Todos os ouvidos ali presentes, com ou sem cartilagem... em pares ou não, naquele exato momento escutou o inimaginável.

— Você deseja que derrame uma lágrima pela morte dele?

        Se os homens daquele navio já não escondiam a vontade de presenciarem o flagelo da rainha, agora então... os corações deles almejavam que o som do estalo do chicote começasse a dilacerar a carne da mulher.

           O som do estalo do chicote foi a certeza que a resposta para sua pergunta seria dada, e o rasgo em sua carne são os terríveis argumentos de quem não sabe dialogar.

          Os pedaços de carnes misturados com sangue vermelho, são respingados nas caras excitadas dos que assistem a cena da coração de dores da rainha.

            A cada beijo do chicote na pele de N'Ayvilla, mais tacos do corpo dela são rasgados... subtraídos, aniquilados e vituperados.

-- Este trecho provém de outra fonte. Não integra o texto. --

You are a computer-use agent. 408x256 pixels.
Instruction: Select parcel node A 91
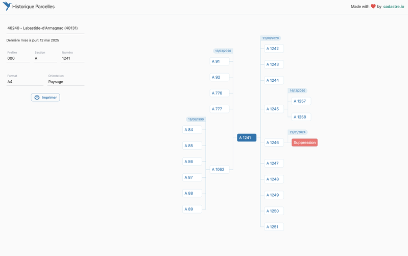pyautogui.click(x=219, y=61)
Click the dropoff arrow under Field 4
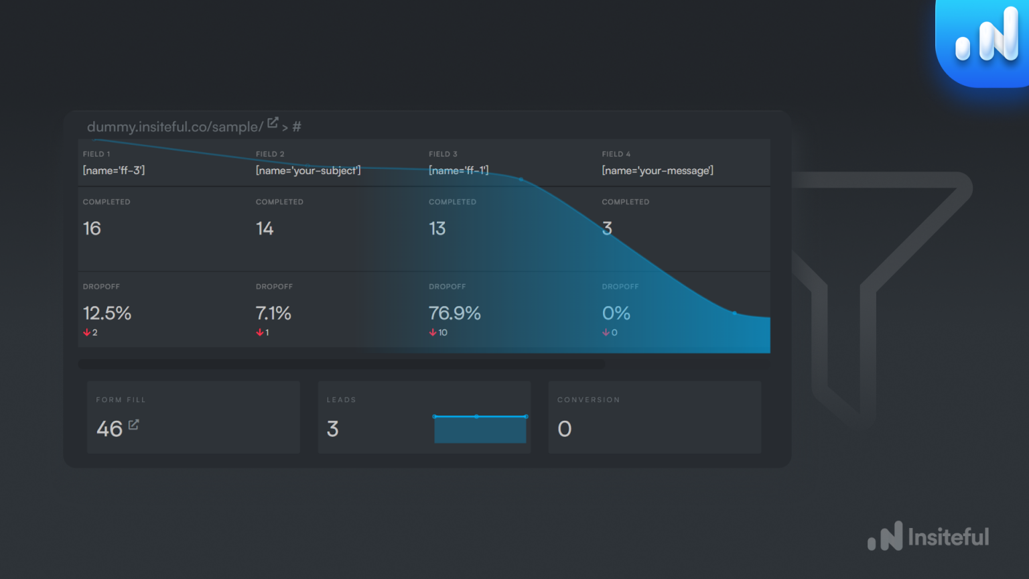The width and height of the screenshot is (1029, 579). coord(606,332)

           São doze chicotadas na primeira leva. É... só seriam 12 porque o capitão-mor é um homem religioso.

          A gargalhada cessa as bocas excitadas.

— A verdade capitão-mor? — A voz sai pausando. — A mão esquerda é uma desculpa da sua alma fraca...

           A tortura continua. Não são mais 12 chicotadas lançadas contra N'Ayvilla... são 40 chicotadas. O capitão-mor se aproxima da rainha quase morta. A cabeça dela está pendurada e seu corpo só não beijou o chão porque as cordas eram mais fortes que sua carne.

— 40 foram os dias que o Cristo passou no deserto sendo tentando pelo demônio para salvação das nossas almas! — Grita o capitão-mor com os braços abertos, fazendo do seu gesto uma lembrança da crucificação. — Eu escutei os homens de Deus falarem sobre esses seres desalmados e filhos de Caim, o perdido.

            Vitório se aproxima de N'Ayvilla pisando em triunfo. Ele ri ao ver as peles e carnes dobradas pelo fio da lâmina do seu chicote.

— Eu não vou jogar você no mar. — Fala Vitório segurando o queixo de N'Ayvilla. — Tu vais morrer com a escória da sua gente.

          Uma coisa que o Capitão-mor nunca entenderia enquanto vivesse, é que as cordas que prendiam o corpo da rainha eram mais fortes que o corpo dela e não mais fortes que sua determinação.

           E a segunda coisa que Vitório nunca teria, seria uma alma igual a N'Ayvilla. O corpo, a pele e a carne da mulher poderiam estar dobrados pelo chicote do capitão-mor, mas a alma da rainha não se quebrava ou dobrava-se.

— Coitado desse seu Cristo... ele deve estar arrependido por ter salvo um nada igual a você.

             Ali, naquele exato momento, olhando bem dentro dos olhos de N'Ayvilla, o capitão-mor Vitório Luzeiro entende que nunca chegará a tocar na alma da rainha.